Update The linked question below in comments mentions putting the form into help-mode like this, contributed by DavidH:
SendMessage(Handle, WM_SYSCOMMAND, SC_CONTEXTHELP, 0);
end;

Multiple form Delphi applications and dialogs

I have a Delphi 7 application that has two views of a document (e.g. a WYSIWYG HTML edit might have a WYSIWYG view and a source view - not my real application). They can be opened in separate windows, or docked into tabs in the main window.
If I open a modal dialog from one of the separate forms, the main form is brought to the front, and is shown as the selected window in the windows taskbar. Say the main form is the WYSIWYG view, and the source view is poped out. You go to a particular point in the source view and insert an image tag. A dialog appears to allow you to select and enter the properties you want for the image. If the WYSIWYG view and the source view overlap, the WYSIWYG view will be brought to the front and the source view is hidden. Once the dialog is dismissed, the source view comes back into sight.

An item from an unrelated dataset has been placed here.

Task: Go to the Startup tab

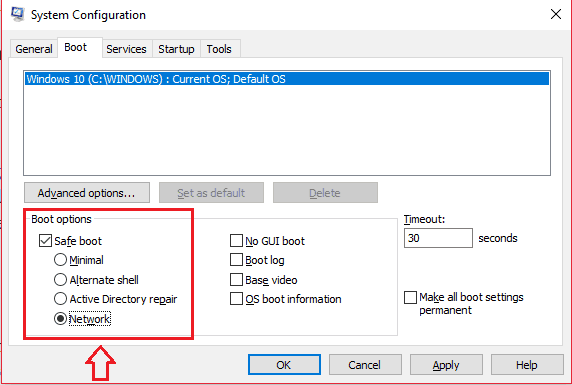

I've tried setting the owner and the ParentWindow properties to the form it is related to:
dialog := TDialogForm.Create( parentForm );
dialog.ParentWindow := parentForm.Handle;
How can I fix this problem? What else should I be trying?
Given that people seem to be stumbling on my example, perhaps I can try with a better example: a text editor that allows you to have more than one file open at the same time. The files you have open are either in tabs (like in the Delphi IDE) or in its own window. Suppose the user brings up the spell check dialog or the find dialog. What happens, is that if the file is being editing in its own window, that window is sent to below the main form in the z-order when the modal dialog is shown; once the dialog is closed, it is returned to its original z-order.
Note: If you are using Delphi 7 and looking for a solution to this problem, see my answer lower down on the page to see what I ended up doing.
I'd use this code... (Basically what Lars said)
dialog := TDialogForm.Create( parentForm );
dialog.PopupParent := parentForm;
dialog.PopupMode := pmExplicit;
dialog.ShowModal();
I ultimately ended up finding the answer using Google Groups. In a nutshell, all the modal dialogs need to have the following added to them:
procedure TDialogForm.CreateParams(var Params: TCreateParams);
begin
inherited;
Params.Style := Params.Style or WS_POPUP;
Params.WndParent := (Owner as TWinControl).Handle;
end;
I'm guessing this does the equivalent of Lars' and Marius' answers in Delphi 7.
Is the dialog shown using ShowModal or just Show? You should probably set the PopupMode property correct of the your dialog. pmAuto would probably your best choice. Also see if you need to set the PopupParent property.
First of all, I am not completely sure I follow, you might need to provide some additional details to help us understand what is happening and what the problem is. I guess I am not sure I understand exactly what you're trying to accomplish and what the problem is.
Second, you shouldn't need to set the dialog's parent since that is essentially what is happening with the call to Create (passing the parent). The dialogs you're describing sound like they could use some "re-thinking" a bit to be honest. Is this dialog to enter the properties of the image a child of the source window, or the WYSIWYG window?
I'm not sure I quite understand what you are getting at, but here's a few things I can suggest you can try...
This behaviour changes between different versions of Delphi. I'd suggest that this is due to the hoops they jumped through to support Windows Vista in Delphi 2007.
If you are using Delphi 2007, try removing the line from the project source file that sets the Application.MainFormOnTaskBar boolean variable.
With this removed, you should be able to use the various Form's BringToFront / SendToBack methods to achieve the Z-ordering that you are after.
I suspect that what you've discovered has been discussed on this link
Of course, I may have just missed your point entirely, so apologies in advance!